Request: Update the records from the line with "Image resolution: width=1916" to the line with "Click the VPS", changing "Auto Play" to "Autoplay" and leaving everything else as it is.
===== Excerpted data
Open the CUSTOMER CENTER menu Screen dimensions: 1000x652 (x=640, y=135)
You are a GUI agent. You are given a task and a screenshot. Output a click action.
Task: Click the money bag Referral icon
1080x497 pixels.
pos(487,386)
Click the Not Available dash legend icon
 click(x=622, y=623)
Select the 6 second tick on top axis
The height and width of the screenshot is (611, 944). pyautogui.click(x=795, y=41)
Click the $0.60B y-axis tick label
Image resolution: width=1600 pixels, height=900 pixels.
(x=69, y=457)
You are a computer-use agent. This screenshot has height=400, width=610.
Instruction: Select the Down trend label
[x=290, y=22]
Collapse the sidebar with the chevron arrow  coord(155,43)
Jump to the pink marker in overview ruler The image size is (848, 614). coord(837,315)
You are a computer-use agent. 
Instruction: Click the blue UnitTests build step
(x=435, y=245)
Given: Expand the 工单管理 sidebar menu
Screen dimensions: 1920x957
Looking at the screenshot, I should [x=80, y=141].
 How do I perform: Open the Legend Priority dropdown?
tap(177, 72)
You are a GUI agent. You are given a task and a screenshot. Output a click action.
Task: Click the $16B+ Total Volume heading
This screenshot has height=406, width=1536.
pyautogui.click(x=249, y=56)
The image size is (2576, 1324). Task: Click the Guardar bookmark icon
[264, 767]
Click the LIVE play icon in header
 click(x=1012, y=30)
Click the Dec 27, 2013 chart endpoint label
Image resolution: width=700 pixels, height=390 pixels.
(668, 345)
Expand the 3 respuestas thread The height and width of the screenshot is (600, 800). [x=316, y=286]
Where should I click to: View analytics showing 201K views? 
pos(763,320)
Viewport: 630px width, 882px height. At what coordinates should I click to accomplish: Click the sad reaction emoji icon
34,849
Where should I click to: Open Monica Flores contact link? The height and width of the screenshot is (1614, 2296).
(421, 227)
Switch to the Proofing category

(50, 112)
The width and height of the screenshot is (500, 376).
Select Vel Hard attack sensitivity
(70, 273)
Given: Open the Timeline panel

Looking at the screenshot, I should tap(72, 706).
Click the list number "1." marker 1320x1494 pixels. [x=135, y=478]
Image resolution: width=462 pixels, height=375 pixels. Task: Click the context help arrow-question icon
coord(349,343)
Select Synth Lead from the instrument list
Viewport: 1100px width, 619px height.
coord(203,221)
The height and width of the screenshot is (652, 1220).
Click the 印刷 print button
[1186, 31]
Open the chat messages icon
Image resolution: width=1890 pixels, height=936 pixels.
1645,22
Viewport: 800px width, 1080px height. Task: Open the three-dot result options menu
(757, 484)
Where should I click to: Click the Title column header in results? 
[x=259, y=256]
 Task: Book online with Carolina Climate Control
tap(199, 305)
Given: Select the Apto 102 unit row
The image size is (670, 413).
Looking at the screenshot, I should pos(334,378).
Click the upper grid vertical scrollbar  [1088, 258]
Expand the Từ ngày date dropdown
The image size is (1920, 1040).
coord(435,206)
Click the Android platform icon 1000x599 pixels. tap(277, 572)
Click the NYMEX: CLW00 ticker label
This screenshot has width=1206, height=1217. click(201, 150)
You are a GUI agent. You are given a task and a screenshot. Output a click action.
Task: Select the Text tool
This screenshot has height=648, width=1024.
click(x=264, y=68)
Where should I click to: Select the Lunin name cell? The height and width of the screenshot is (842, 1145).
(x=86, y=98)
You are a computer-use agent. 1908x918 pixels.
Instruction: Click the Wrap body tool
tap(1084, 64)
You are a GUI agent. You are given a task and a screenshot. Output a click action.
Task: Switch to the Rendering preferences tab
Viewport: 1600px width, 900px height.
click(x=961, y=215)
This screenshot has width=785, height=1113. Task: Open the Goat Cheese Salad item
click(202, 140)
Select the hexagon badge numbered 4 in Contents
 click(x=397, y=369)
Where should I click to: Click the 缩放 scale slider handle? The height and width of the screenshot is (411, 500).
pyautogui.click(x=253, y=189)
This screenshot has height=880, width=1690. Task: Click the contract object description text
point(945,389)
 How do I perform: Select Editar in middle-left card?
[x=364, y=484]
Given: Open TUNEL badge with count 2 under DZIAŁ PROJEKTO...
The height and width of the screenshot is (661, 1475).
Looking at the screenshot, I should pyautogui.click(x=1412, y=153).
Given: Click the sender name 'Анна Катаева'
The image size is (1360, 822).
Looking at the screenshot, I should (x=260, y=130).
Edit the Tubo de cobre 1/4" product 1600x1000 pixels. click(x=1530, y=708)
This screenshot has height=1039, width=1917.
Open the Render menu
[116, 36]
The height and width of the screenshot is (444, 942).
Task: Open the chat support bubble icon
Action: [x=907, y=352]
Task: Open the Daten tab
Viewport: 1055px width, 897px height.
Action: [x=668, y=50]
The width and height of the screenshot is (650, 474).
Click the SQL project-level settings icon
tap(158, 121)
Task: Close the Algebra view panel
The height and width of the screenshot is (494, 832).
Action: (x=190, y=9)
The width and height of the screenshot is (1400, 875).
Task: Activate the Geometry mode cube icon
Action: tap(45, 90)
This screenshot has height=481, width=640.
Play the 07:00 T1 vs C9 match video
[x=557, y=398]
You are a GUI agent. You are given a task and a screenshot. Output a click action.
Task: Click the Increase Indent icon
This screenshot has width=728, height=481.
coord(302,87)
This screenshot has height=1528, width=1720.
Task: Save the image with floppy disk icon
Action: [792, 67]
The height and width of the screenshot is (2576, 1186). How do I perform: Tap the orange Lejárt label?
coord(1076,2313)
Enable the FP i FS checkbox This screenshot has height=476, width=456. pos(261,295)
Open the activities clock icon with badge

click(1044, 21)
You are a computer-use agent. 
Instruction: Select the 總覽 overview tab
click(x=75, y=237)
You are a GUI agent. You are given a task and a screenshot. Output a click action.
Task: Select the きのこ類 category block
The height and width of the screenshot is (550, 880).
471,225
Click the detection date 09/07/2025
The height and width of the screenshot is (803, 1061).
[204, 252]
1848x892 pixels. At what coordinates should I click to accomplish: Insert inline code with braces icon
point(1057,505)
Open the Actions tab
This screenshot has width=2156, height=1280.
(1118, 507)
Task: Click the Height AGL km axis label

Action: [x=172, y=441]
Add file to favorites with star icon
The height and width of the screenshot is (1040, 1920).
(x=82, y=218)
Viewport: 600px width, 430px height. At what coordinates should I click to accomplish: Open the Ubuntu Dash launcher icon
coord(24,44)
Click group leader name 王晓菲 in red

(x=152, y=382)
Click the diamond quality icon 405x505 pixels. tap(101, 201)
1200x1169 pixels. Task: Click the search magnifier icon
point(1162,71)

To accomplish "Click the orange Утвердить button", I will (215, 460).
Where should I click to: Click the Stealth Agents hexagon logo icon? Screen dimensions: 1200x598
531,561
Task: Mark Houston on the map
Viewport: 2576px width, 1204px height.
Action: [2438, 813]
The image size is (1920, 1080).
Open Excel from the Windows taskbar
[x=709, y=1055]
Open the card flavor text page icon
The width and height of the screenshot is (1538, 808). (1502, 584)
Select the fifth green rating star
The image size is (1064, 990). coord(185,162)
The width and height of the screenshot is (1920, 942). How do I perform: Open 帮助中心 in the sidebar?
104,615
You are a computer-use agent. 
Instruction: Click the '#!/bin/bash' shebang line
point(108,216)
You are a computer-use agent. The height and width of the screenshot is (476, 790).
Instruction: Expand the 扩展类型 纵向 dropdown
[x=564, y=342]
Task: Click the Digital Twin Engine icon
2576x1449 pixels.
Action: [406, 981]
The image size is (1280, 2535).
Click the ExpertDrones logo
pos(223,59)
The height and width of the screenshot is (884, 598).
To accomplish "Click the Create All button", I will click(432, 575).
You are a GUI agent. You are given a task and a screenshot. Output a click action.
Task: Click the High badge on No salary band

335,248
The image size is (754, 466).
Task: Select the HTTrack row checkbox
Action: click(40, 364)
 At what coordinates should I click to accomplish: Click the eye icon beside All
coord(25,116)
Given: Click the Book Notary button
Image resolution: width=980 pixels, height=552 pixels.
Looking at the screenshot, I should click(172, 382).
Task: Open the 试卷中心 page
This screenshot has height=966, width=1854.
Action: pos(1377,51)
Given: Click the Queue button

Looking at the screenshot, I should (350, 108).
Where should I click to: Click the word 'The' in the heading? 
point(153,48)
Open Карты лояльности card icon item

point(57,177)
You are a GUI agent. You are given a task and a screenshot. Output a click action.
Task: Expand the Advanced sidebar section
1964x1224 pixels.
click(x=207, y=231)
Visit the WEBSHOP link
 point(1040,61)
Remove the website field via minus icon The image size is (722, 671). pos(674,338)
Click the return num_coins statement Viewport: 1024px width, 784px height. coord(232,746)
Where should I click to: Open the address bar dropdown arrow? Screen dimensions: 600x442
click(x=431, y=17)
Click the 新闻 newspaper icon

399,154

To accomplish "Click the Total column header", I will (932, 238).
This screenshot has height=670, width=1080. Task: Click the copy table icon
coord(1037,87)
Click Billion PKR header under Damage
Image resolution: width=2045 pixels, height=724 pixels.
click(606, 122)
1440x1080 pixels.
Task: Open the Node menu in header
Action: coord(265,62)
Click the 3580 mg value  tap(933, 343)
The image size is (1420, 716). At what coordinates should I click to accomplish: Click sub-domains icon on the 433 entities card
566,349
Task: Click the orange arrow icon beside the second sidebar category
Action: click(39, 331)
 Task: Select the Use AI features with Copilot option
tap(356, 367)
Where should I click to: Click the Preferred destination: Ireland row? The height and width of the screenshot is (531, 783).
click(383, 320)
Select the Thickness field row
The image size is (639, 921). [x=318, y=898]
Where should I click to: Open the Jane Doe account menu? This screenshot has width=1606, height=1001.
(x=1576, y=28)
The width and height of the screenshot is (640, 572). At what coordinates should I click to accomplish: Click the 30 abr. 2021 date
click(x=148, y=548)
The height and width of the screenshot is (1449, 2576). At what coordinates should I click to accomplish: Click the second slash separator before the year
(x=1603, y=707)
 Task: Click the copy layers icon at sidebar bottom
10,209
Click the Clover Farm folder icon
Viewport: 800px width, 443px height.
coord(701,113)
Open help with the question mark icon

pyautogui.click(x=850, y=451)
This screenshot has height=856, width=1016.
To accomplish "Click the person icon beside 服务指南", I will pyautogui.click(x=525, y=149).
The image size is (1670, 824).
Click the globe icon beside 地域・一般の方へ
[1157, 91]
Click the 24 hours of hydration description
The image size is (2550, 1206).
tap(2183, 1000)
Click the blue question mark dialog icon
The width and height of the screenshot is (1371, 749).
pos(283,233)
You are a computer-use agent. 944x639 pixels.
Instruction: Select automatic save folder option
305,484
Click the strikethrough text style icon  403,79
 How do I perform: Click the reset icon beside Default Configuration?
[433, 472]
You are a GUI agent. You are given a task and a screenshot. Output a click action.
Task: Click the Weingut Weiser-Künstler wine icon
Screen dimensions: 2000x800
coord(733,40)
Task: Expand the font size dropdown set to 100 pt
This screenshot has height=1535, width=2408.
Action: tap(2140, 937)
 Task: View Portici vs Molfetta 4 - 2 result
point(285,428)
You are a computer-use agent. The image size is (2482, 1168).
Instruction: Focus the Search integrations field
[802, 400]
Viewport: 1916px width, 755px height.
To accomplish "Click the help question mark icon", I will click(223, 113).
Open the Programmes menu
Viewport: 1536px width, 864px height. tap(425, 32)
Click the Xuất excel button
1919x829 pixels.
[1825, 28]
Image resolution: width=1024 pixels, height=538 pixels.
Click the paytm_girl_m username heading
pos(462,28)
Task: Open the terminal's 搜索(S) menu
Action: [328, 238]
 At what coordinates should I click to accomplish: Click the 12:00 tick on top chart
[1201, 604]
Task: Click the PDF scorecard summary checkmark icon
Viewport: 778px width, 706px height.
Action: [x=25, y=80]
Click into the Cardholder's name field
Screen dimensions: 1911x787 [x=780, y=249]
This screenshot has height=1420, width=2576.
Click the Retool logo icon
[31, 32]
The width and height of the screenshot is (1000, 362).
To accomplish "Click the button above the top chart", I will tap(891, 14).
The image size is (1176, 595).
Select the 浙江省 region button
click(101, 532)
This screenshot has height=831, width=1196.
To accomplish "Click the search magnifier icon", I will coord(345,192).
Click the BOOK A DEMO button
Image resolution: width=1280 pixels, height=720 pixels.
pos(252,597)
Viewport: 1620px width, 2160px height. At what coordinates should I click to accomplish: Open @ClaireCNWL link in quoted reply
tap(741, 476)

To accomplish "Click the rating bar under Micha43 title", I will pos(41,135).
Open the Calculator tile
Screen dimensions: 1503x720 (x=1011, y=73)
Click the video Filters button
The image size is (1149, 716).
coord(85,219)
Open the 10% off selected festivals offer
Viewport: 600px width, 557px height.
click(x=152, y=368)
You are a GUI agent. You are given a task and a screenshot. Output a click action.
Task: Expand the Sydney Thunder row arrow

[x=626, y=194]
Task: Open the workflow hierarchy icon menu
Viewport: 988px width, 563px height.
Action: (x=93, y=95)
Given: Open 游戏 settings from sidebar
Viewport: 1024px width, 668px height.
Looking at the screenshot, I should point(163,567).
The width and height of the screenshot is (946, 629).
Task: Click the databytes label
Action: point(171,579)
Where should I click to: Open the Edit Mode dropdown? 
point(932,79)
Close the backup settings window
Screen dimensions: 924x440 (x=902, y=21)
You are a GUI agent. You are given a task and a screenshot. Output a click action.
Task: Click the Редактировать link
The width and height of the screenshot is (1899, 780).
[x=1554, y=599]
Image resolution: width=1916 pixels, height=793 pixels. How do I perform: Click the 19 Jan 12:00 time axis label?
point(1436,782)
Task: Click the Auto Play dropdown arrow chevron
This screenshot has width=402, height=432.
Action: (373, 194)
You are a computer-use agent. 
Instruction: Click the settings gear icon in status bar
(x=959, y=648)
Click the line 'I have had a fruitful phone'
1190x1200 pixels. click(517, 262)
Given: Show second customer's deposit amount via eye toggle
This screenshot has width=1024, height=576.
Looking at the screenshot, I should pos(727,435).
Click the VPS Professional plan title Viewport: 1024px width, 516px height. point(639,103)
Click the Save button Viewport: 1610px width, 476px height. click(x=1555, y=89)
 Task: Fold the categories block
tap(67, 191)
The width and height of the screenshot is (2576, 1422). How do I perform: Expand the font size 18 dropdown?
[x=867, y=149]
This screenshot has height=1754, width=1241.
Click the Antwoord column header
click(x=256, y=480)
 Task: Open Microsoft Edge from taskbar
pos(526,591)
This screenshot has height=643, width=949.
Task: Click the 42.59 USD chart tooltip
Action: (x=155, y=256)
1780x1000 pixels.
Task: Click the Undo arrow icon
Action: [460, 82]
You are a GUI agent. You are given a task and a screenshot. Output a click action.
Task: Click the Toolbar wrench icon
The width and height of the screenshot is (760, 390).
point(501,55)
==========
Written reply:
Image resolution: width=1916 pixels, height=793 pixels. How do I perform: Click the 19 Jan 12:00 time axis label?
point(1436,782)
Task: Click the Autoplay dropdown arrow chevron
This screenshot has width=402, height=432.
Action: (373, 194)
You are a computer-use agent. 
Instruction: Click the settings gear icon in status bar
(x=959, y=648)
Click the line 'I have had a fruitful phone'
1190x1200 pixels. click(517, 262)
Given: Show second customer's deposit amount via eye toggle
This screenshot has width=1024, height=576.
Looking at the screenshot, I should pos(727,435).
Click the VPS Professional plan title Viewport: 1024px width, 516px height. point(639,103)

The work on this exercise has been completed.